## EXCERPT
-=-=-=-=-
The protesters arrived in Gezi Park in Istanbul the day I checked out of the adjacent Grand Hyatt. I'm sure I strolled right past them during the afternoon of May 28th but didn't notice. The park is often milling with motley groups of people, many of whom are better to avoid eye contact with, if only to reduce harassment.
Gezi Park was never really that beautiful. In fact, at night, it's downright scuzzy -- tumbling with rubbish and shuffling with wobbly, solitary men smoking in the shadows. Just the night before, I'd insisted on escorting my more liberally dressed female friend through the park to the hotel on the other side, for fear she'd suffer the same harassment I'd had.
But for the district of Beyoğlu, the park is the last man standing -- the sole survivor of a century assault on the city that's digested nearly every scrap of free ground and taken no prisoners. Much like in post-World War II America, "progress" in today's Turkey has become synonymous with modernity, while history, nature, and tradition are designated enemies.
I saw my first example the day I moved to Istanbul in 2005. After wandering in all definitions of astonishment down the throbbing İstiklal Caddesi, the heart of the city's bohemian and entertainment district, I reached Tünel Square, where a group of street workers were busily turning up the old cobbles and tearing out the few scrawny trees. At first, I thought it merely a repair but soon learned, it was the start of a total renovation.
In fact, it was destruction. The ancient-looking cobbles were replaced by garish slabs of cheap stone, and the construction kept Istanbulus leaping open ditches and dodging sparking power cables for the better part of a year. The stone, said to be supplied by the Chinese mafia, immediately began to chip and crack, necessitating a third repaving with the current drab mock-cobble blocks. The trees never had a chance.
This is my hüzün -- the characteristic Orhan Pamuk describes in Istanbul: Memories and the City as a deep communal melancholy and spiritual anguish in the hearts of all Turks. OK, I may be American, but after four years in Istanbul, I earned my own. It came from watching the destruction of a city so blessed with potential. Inch by inch, day by day, the ancient buildings disappear through assault or neglect, the Bosphorus waters fill with oil and jellyfish, and police march louder through the neighborhood.
The destruction came in many forms -- the encouragement of national leaders to forsake the old and embrace the new, urban renewal projects in the name of "progress," an unending tide of litter from the inhabitants, and the sheer stress of 15 million people picking away at a city built for three million. But the biggest killer was the money.
-=-=-=-=-
## DATA
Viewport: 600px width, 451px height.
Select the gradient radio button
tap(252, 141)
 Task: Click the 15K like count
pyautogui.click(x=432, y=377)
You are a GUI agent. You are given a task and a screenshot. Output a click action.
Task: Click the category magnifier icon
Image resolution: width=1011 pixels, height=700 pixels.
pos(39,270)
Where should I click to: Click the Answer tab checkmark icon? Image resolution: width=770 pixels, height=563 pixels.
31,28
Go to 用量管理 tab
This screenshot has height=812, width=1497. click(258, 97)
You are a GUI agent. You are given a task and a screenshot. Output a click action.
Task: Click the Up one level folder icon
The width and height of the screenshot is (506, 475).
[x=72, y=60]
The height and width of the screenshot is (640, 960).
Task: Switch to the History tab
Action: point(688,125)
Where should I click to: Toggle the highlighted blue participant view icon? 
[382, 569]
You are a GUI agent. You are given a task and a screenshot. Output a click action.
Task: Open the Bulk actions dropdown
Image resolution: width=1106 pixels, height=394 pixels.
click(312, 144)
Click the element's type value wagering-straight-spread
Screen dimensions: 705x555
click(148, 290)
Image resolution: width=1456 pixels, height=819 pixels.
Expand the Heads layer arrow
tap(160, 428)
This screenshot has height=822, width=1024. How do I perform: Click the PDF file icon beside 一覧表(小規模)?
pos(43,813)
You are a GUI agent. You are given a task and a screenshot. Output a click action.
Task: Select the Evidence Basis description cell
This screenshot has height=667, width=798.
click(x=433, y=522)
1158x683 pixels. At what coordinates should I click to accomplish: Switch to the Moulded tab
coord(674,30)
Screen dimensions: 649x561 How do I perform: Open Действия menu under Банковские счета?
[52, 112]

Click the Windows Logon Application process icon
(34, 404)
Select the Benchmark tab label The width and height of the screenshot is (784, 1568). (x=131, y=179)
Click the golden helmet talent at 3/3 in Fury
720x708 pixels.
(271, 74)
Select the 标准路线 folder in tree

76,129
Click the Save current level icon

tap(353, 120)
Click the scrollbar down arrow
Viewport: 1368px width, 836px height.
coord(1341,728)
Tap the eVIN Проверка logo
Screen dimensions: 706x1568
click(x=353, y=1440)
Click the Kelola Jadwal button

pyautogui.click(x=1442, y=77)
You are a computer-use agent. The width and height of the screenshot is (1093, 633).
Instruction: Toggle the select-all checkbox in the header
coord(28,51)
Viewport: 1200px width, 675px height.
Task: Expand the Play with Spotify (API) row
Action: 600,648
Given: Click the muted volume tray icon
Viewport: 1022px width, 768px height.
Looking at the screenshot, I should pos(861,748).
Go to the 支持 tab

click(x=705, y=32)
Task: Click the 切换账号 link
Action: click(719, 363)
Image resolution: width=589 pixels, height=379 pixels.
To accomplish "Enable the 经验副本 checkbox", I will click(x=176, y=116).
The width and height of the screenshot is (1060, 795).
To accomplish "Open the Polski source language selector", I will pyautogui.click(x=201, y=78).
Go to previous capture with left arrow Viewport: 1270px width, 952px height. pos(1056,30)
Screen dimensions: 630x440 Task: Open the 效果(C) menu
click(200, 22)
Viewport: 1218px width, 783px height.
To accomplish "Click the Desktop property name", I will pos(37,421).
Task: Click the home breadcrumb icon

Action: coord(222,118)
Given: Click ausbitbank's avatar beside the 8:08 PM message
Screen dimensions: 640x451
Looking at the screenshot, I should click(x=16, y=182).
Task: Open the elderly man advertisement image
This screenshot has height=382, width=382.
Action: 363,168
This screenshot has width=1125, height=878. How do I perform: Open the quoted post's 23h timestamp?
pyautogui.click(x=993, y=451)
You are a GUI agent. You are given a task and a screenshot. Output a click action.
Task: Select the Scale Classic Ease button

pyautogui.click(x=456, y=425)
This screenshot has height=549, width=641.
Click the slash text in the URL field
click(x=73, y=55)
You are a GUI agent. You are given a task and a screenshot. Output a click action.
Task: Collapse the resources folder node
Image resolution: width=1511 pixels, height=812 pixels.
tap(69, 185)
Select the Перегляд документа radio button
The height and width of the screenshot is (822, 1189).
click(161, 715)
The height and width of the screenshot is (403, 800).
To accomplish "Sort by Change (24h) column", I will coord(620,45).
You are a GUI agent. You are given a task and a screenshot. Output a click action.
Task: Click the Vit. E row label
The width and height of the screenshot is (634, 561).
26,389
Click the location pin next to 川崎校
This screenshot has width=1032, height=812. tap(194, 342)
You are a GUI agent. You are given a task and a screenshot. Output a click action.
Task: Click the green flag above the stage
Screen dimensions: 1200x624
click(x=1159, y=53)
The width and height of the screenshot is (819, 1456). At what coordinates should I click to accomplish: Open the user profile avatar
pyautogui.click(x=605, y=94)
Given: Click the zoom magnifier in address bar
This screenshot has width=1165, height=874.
-=-=-=-=-
Continue the piece about Gezi Park and the destruction of Istanbul from its final sentence, "But the biggest killer was the money."

Money doesn't just buy luxury products in Turkey, it's often the best insurance in a part of the world that's endured so much massive change in the past millennia. Considering the 20th century alone saw the fall of the Ottoman Empire, civil war, and three military coups, the view is understandable.
But as Turkey strives for more security and stability, the appetite for money grows accordingly. It's perhaps best seen in the plague of upscale shopping malls infecting the city. Each new hole created by the digger seems to be filled with another mall. In April, the city's oldest movie theater was even pulverized for the same reason. Now the wrecking balls are wiping out whole blocks at a time of Tarlabaşı, one of the city's oldest and most historic neighborhoods. In place of centuries-old buildings will be a new highway, luxury apartment buildings, and no doubt some shopping.
So when Gezi Park, the last public green space in the district, felt the first cut of the diggers' claws, something remarkable happened. The blow finally seem to pierce the long dormant Istanbul spirit and shake it to the core. The gas and water cannons of the police merely enflamed it.
Today, Istanbul might be an economic powerhouse on paper, with annual growth rates the last few years topping eight percent, but she's a wreck in person. It's not just in the heaps of rubble, collapsing buildings, and congested streets; but in the city's basic ability to breathe. Gezi park is the last lung.
If the OccupyGezi movement achieves anything, my hüzün hopes it will be same type of sea change that occurred in New York after the destruction of old Penn Station in 1963, when the people stood up to "development" and eventually stopped the construction of a central Manhattan highway. The grass in the park, they learned, is indeed greener than the notes of a full wallet. "One tree died, one nation woke up," wrote Turkish poet Nâzım Hikmet a half century ago. Awake, the Turks are fighting the destruction of Istanbul in Gezi Park.